DataDog / dd-trace-py

Datadog Python APM Client
https://ddtrace.readthedocs.io/
Other
506 stars 397 forks source link

fix(futures): fix incorrect context propgation with ThreadPoolExecutor [backport 2.9] #9603

Closed github-actions[bot] closed 1 week ago

github-actions[bot] commented 1 week ago

Backport 109ba082a162b7dd7eac984197a2bf12c93136af from #9588 to 2.9.

There is a bug when scheduling work onto a ThreadPoolExecutor and not waiting for the response (e.g. pool.submit(work), and ignoring the future) we not properly associate the spans created in the task with the trace that was active when submitting the task.

The reason for this bug is because we propagate the currently active span (parent) to the child task, however, if the parent span finishes before the child task can create it's first span, we no longer consider the parent span active/available to inherit from. This is because our context management code does not work if passing spans between thread or process boundaries.

The solution is to instead pass the active span's Context to the child task. This is a similar process as passing context between two services/processes via HTTP headers (for example). This change will allow the child task's spans to be properly associated with the parent span regardless of the execution order.

This issue can be highlighted by the following example:


pool = ThreadPoolExecutor(max_workers=1)

def task():
    parent_span = tracer.current_span()
    assert parent_span is not None
    time.sleep(1)

with tracer.trace("parent"):
    for _ in range(10):
        pool.submit(task)

The first execution of task will (probably) succeed without any issues because the parent span is likely still active at that time. However, when each additional task executes the assertion will fail because the parent span is no longer an active span so tracer.current_span() will return None.

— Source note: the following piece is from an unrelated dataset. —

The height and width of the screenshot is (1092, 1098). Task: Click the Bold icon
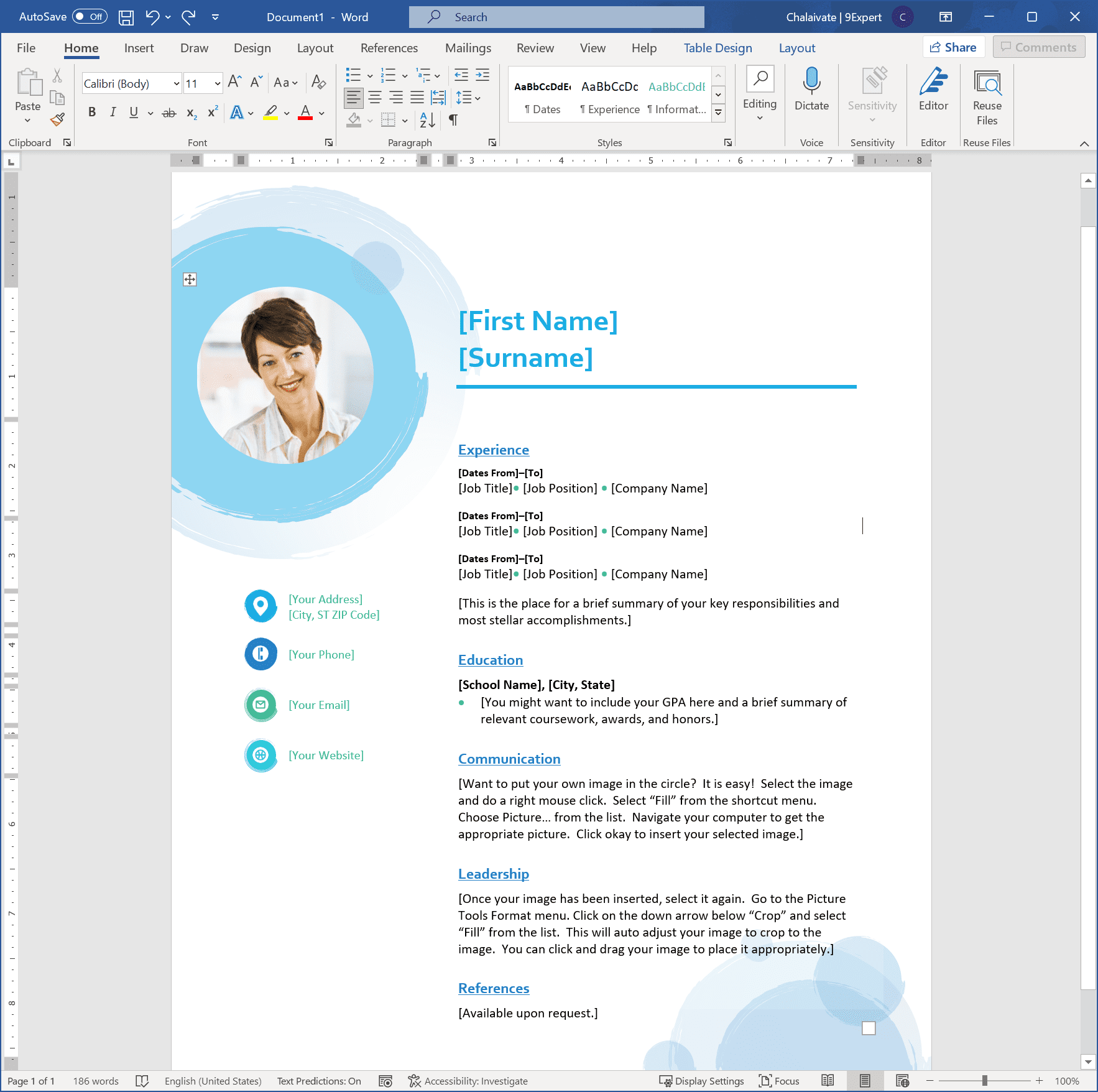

This example shows that only the first execution of task will be properly associated with the parent span/trace, the other calls to task will be disconnected traces.

This fix will resolve this inconsistent and unexpected behavior to ensure that the spans created in task will always be properly associated with the parent span/trace.

This change may impact people who were expecting to access the current span in the child task, but before creating any spans in the child task (the code sample above), as the span will no longer be available via tracer.current_span().

Checklist

Reviewer Checklist

datadog-dd-trace-py-rkomorn[bot] commented 1 week ago

Datadog Report

Branch report: backport-9588-to-2.9 Commit report: 0bbf7c5 Test service: dd-trace-py

:white_check_mark: 0 Failed, 906 Passed, 0 Skipped, 5m 24.25s Total Time

pr-commenter[bot] commented 1 week ago

Benchmarks

Benchmark execution time: 2024-06-20 21:53:23

Comparing candidate commit 0bbf7c502a5eb5df7f486e459c6573730c0e2d0a in PR branch backport-9588-to-2.9 with baseline commit 8c934bbdcf9cb999504f5a956aa68146ad75f7ac in branch 2.9.

Found 0 performance improvements and 0 performance regressions! Performance is the same for 209 metrics, 9 unstable metrics.